I explained to the teacher how she was on Friday night and the teacher basically said that she had kept a good eye on my daughter during Friday and that she seemed okay and happy. I pointed out that while she might be able to keep up a positive front at school, I believe the experiment did stress her and I wasn't happy for it to continue.

We had a long talk at by the end of it I really believe that that teacher was hearing what I was saying. As far as I know the teacher would like to repeat the experiment next Friday, but only for recess and a group session after lunch. I am fine with that, as long as my daughter gets some time to unwind during the day.

I mentioned to the Principal briefly in the morning that my daughter had a very unsettled night on Friday night and that I was going to talk to the teacher again. However I didn't seem him after the chat with the teacher.

I was therefore surprised, but pleased, to get a phone call from him at work following up. I explained how things had worked out and that I was happy with the outcome but mentioned that I was still concerned that they were doing this for the Year 1s (the class my other daughter was in – but not as concerned as she has a very different personality and is at a different stage in personal development), but that I thought the question of what is the purpose of the recess and lunch breaks needed to be addressed with the teachers generally.

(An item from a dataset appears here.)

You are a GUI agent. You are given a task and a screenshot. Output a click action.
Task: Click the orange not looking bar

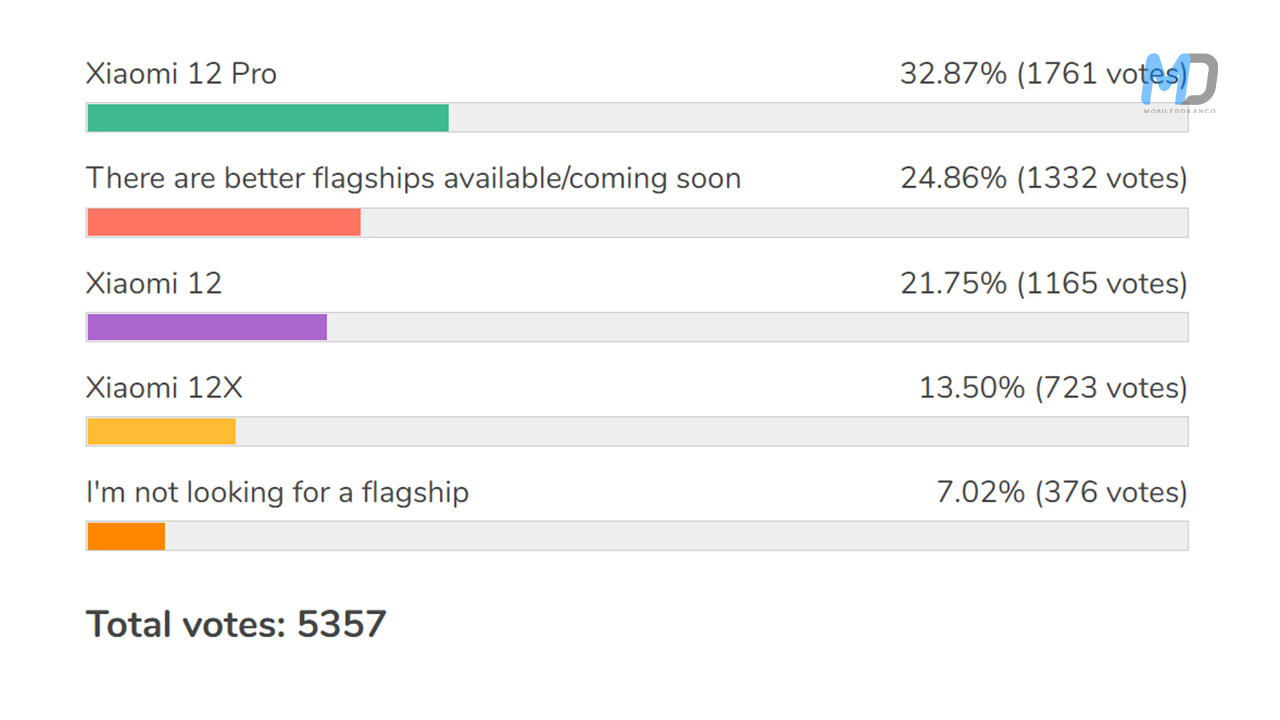(x=126, y=536)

So what do you think? Should the teachers be organising who the children play with and what they do during their recess and lunch breaks or should it be totally up to the children (within normal bounds, of course)?


Anonymous said...

I don't believe teachers are qualified to make those sort of assessments.
They are not trained to do so, and their decisions will be biased toward their emotional beliefs.


Suldog said...

Totally up to the children is my vote. I know that, when I was a kid, I viewed recess in the same manner you do - a break, and a way to relieve stress. I wouldn't have been able to articulate it as fully then, of course, but it was that. If I had been subject to pairing with other kids I didn't know, or didn't particularly like, I would have dreaded it every day.

DaddyBear said...

Recess and lunchtime play is supposed to be an opportunity for the children to play free from direction. Free play allows them to destress from their lessons, and helps them to learn socialization outside of rigidly controlled classroom situations. There will be Lord of the Flies incidents, but that is also necessary for the children to learn to deal with reality.

If these were my children, I'd insist that my kids not be used as a teaching instrument for other children during free play time.

I hope this works out. Sounds like Miss 9 is having a rough time of it.

Old NFO said...

She should be allowed to play with HER friends at recess and lunch both. Skul hits the nail on the head too!

Christina RN LMT said...

I agree with the other commenters. Let the kids play with whom they want to and relax! School is stressful enough, they should be able to unwind during recess.